Depois de ser recebido pelo chefe dos rabinos, Netanel Teitalbaum, em meio a calorosos aplausos, e após ter rezado pelas vítimas do holocausto judaico, o Pontífice começou seu discurso com a tradicional saudação hebraica 'Shalom alechem' e afirmou que após sua "eleição como sucessor do apóstolo Pedro" desejava "ardentemente", com ocasião de sua primeira visita à Alemanha, encontrar-se "com a comunidade judaica de Colônia e os representantes do judaísmo alemão".

No início de seu discurso, o Papa expressou seu "desejo de confirmar a intenção de continuar o caminho para uma melhora das relações e da amizade com o povo judeu, no qual o Papa João Paulo II deu passos decisivos".

Em seguida, Bento XVI lembrou o 40º aniversário da declaração Nostra Aetate, do Concílio Vaticano II, "que abriu novas perspectivas nas relações judaico-cristãs em um clima de diálogo e solidariedade". Esta Declaração, disse o Papa, "recorda nossas raízes comuns e o rico patrimônio espiritual que compartilham judeus e cristãos" porque ambos "reconhecem em Abraão seu pai comum na fé", e se referem aos "ensinamentos de Moisés e os profetas". "A espiritualidade dos judeus, assim como a dos cristãos, alimenta-se dos Salmos.

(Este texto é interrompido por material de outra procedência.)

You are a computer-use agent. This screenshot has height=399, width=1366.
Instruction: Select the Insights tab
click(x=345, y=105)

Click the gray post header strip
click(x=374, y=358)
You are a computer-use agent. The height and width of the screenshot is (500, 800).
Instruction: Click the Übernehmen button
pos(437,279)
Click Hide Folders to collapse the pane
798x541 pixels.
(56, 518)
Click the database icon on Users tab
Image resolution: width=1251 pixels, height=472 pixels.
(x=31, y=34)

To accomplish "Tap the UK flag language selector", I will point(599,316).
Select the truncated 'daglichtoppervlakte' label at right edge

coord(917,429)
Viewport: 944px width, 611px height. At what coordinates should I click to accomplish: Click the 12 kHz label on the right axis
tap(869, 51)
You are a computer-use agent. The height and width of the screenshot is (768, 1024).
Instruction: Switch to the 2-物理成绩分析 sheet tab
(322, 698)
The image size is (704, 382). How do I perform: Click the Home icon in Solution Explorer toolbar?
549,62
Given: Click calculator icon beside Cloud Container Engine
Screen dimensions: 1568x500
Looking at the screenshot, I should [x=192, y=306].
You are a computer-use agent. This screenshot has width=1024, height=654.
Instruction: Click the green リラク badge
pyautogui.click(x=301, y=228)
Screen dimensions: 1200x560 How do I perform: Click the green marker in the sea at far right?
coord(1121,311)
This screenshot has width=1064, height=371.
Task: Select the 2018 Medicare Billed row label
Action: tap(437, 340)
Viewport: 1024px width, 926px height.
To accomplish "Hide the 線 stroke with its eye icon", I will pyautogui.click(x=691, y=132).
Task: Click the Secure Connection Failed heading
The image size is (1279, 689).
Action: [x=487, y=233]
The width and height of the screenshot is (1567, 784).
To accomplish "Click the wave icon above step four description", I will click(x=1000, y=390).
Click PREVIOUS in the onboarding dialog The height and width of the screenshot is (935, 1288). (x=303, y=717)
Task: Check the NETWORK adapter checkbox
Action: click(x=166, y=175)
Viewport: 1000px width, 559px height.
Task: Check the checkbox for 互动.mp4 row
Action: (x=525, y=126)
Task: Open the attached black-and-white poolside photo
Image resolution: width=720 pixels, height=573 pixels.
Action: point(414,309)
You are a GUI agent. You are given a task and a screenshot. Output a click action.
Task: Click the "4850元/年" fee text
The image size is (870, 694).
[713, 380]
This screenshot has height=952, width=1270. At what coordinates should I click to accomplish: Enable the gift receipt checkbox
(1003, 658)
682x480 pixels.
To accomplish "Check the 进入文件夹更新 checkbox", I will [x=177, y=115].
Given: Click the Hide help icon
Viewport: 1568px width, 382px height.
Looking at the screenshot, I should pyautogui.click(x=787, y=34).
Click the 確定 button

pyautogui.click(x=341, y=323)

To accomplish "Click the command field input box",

Com o apóstolo Paulo, os cristãos estão convencidos de que ´os dons e a vocação de Deus são irrevogáveis´", acrescentou o Santo Padre.

"Tendo em conta a raiz judaica do cristianismo –prosseguiu Bento XVI - meu venerado Predecessor, confirmando um juízo dos Bispos alemães, disse ´Quem encontra Jesus Cristo encontra o judaísmo´".

"Perante Deus, todos os homens têm a mesma dignidade, a qualquer povo, cultura ou religião que pertençam. Por esta razão a Declaração Nostra Aetate também fala com grande consideração dos muçulmanos, e dos pertencentes a outras religiões. Fundando-se na dignidade humana comum a todos, a Igreja católica ´reprova, como alheia ao espírito de Cristo, qualquer discriminação ou vexação por motivos de raça ou cor, de condição ou religião´", continuou o Papa.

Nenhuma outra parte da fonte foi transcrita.